▸ Objective 1: From the Coppélia review below, list the ballerinas it names as having given the defining Swanilda performances at Covent Garden in postwar times.
▸ Objective 2: According to the Coppélia review below, which dancer performed the solo as Dawn?
▸ Objective 3: Set down the passage of the Coppélia review below between "Thiago Soares was" and "often seem pallid.", inclusive.

▸ Extract:
Nuñez is as near perfect a Swanilda as I hope to see. She has an easy, dazzling technique, and what seems an innate musical sensibility: a phrase, a pose, is shaped by the score as Nuñez sails effortlessly on the flood of melodies that Delibes gives Swanilda. She comes on stage and greets the world of the production, her audience, her dances, her music, with a shining happiness, as if welcoming beloved friends.

Some ballet companies view Coppélia as a vehicle for a soubrette. Swanilda is best taken by a pur-sang classic ballerina: Danilova, Pamela May, Nerina, Beriosova, gave the defining performances at Covent Garden in postwar times. Marianela Nuñez plays every moment with a spiritual as well as a physical grace. Yes, Swanilda is a peasant girl fighting for her beloved, and she can romp and play tricks, but we see all this through the prism of the old academic dance, and Nuñez’s technical rectitude, the charm and generosity of her classic style, speak of central moral truths about the dance. It is an interpretation of greatness.

Thiago Soares was her Frantz. Everything this ardent dancer performs is bright with energy, with emotional logic: not a step, not a gesture but has its reason, which we are brilliantly shown. He truly illuminates his roles, knows clearly their how and why. His Frantz is without precedent in my long experience of this ballet. The character has a roving eye, an untrustworthy heart (which will, we hope, be cured by the events we watch). Soares’ Frantz is dashing and fickle and, for all his faults, we like him because the interpretation has such verve, such merry wit, and such a way with the character. Soares charms the role as he charms Swanilda and charms the audience. It is a masterly reading of a part that can often seem pallid.

For William Tuckett as Coppélius, no less praise. Here is an old man who meddles with the occult, is eccentric but no fool, and has a vein of barmy humour: Tuckett plays him with great skill. From the rest of the cast, liveliest dancing, and from Alexandra Ansanelli, a most elegant solo as Dawn.

▸ Supplied data:
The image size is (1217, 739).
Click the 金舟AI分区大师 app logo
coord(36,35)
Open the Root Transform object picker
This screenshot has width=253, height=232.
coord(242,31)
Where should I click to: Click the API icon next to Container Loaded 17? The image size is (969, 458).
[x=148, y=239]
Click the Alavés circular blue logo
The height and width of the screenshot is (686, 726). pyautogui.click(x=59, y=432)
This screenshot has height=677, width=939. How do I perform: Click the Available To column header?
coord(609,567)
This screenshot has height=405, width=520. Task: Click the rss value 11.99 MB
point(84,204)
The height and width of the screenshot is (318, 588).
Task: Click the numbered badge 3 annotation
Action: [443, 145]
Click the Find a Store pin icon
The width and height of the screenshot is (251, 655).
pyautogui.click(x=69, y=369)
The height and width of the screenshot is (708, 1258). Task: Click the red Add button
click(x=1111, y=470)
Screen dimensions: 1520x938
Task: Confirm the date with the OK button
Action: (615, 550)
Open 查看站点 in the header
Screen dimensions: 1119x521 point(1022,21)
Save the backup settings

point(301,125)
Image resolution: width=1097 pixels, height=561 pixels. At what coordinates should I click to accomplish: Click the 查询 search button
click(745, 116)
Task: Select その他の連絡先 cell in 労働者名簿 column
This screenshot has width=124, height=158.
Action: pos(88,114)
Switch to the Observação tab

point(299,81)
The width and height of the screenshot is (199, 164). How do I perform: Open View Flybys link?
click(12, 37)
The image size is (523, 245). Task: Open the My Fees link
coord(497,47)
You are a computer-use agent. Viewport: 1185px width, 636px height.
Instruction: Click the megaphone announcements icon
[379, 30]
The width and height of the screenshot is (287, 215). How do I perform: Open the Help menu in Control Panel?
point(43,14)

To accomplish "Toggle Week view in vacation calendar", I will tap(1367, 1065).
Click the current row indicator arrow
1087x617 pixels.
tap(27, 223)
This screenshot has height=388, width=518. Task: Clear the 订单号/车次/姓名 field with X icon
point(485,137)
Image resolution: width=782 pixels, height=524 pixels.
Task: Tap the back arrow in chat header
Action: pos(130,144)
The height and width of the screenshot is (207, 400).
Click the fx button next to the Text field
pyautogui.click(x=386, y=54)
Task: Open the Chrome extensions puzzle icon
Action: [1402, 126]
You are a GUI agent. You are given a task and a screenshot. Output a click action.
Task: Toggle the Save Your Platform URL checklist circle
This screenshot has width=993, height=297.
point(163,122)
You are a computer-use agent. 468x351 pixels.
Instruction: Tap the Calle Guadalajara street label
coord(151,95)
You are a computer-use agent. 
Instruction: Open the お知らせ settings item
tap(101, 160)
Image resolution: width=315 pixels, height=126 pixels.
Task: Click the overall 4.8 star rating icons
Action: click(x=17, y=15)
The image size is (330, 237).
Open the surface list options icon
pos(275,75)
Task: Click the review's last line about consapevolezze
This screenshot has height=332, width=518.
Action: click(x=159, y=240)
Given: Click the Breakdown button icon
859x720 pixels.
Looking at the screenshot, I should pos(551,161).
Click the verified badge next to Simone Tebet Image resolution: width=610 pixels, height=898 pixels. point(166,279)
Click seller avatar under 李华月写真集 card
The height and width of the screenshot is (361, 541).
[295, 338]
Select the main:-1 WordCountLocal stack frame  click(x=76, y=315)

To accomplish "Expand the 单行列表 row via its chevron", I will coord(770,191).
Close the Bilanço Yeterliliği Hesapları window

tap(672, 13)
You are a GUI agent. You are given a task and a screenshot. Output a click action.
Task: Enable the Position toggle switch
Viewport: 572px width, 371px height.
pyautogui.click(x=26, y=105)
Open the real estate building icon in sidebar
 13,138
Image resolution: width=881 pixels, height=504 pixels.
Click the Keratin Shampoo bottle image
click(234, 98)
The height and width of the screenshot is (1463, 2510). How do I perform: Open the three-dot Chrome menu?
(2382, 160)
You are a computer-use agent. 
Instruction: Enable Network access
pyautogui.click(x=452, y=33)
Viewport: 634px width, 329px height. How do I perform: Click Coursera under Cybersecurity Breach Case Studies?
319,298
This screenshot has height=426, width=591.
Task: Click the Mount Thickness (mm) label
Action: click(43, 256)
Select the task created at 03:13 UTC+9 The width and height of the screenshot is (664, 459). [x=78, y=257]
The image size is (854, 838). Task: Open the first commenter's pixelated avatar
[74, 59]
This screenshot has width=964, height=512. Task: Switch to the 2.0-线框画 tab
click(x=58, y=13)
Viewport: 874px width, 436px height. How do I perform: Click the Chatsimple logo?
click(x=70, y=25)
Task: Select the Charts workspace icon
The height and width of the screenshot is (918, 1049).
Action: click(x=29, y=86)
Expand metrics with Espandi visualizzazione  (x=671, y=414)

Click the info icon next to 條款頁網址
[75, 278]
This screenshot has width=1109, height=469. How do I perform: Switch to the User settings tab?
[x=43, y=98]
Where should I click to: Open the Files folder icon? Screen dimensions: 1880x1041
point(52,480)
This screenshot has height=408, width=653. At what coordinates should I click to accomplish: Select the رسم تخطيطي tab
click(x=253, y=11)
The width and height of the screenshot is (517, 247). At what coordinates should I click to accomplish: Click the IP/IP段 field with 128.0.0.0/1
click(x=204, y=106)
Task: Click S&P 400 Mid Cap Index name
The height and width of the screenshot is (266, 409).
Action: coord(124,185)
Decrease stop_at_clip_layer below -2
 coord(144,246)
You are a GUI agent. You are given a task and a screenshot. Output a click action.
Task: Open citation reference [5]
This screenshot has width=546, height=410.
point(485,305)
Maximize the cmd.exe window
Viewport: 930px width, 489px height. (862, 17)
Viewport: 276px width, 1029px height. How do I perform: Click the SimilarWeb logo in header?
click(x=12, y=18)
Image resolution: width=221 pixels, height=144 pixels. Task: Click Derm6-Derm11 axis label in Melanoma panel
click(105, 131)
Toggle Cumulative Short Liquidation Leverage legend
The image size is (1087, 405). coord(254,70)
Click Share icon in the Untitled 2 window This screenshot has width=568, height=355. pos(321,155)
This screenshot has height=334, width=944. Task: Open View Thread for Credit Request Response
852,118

▸ Correct result 1: Danilova, Pamela May, Nerina, Beriosova

▸ Correct result 2: Alexandra Ansanelli

▸ Correct result 3:
Thiago Soares was her Frantz. Everything this ardent dancer performs is bright with energy, with emotional logic: not a step, not a gesture but has its reason, which we are brilliantly shown. He truly illuminates his roles, knows clearly their how and why. His Frantz is without precedent in my long experience of this ballet. The character has a roving eye, an untrustworthy heart (which will, we hope, be cured by the events we watch). Soares’ Frantz is dashing and fickle and, for all his faults, we like him because the interpretation has such verve, such merry wit, and such a way with the character. Soares charms the role as he charms Swanilda and charms the audience. It is a masterly reading of a part that can often seem pallid.